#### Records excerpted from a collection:

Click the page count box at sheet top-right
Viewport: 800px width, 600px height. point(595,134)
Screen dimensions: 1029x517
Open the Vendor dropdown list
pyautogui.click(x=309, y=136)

#### WHAT TO PRODUCE:
For this exercise, all the data must be repeated exactly.

#### EXERCISE OUTPUT:
Click the page count box at sheet top-right
Viewport: 800px width, 600px height. point(595,134)
Screen dimensions: 1029x517
Open the Vendor dropdown list
pyautogui.click(x=309, y=136)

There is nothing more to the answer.